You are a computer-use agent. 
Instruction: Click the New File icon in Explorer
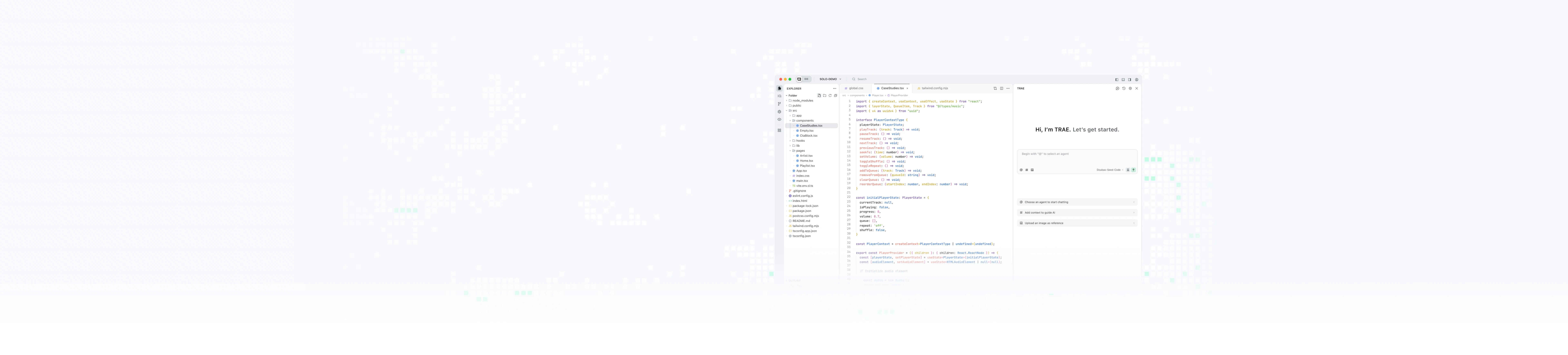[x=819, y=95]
━━━━━━━━━━━━━━━━━━━━━━━━━━━━━━
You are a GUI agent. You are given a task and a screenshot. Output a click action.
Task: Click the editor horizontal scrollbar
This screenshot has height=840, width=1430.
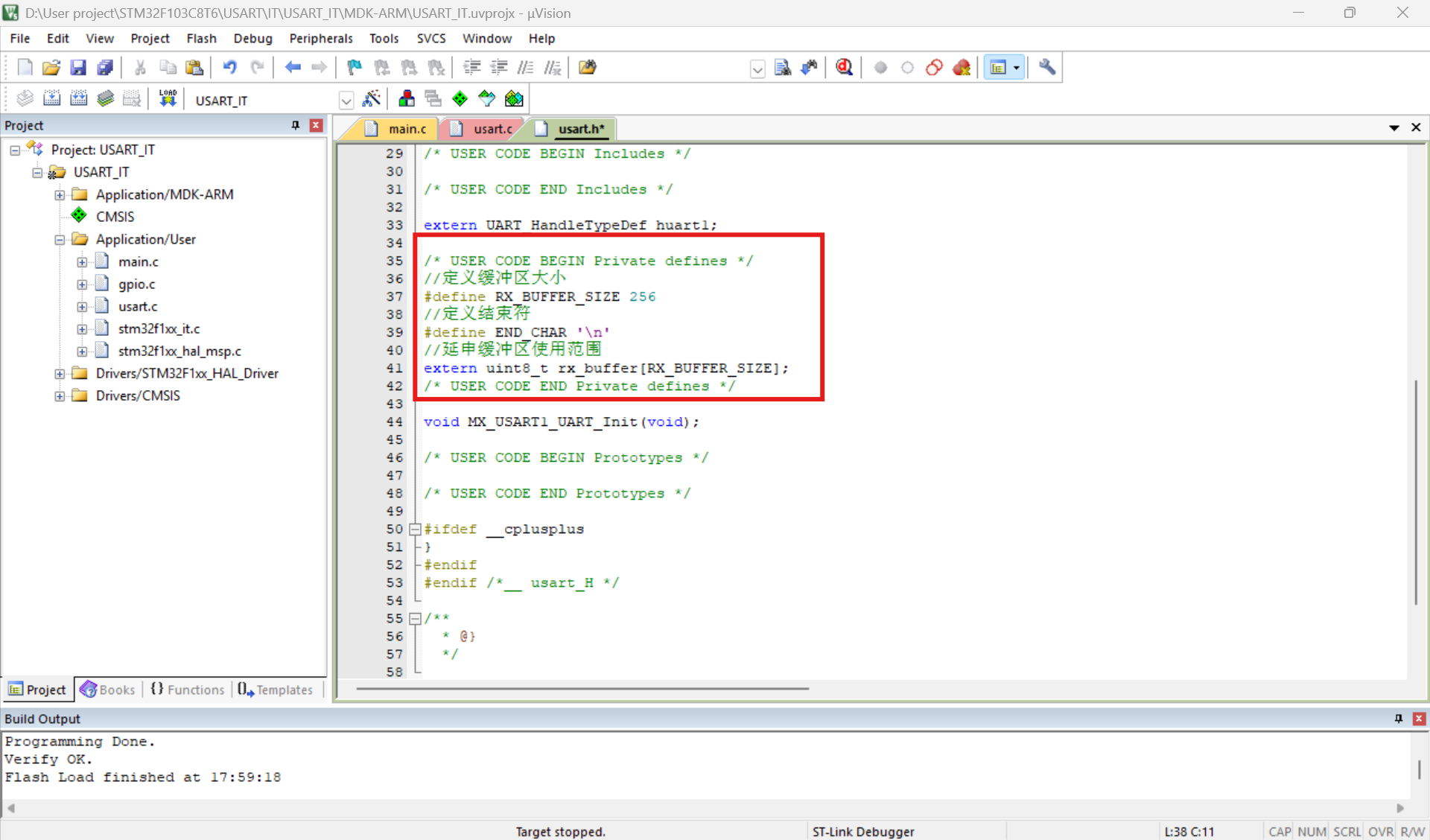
━━━━━━━━━━━━━━━━━━━━━━━━━━━━━━
▶ [EXERCISE GOAL]: If the word "screenshot" appears in a line above, copy that line.

▶ [EXERCISE ANSWER]:
You are a GUI agent. You are given a task and a screenshot. Output a click action.
This screenshot has height=840, width=1430.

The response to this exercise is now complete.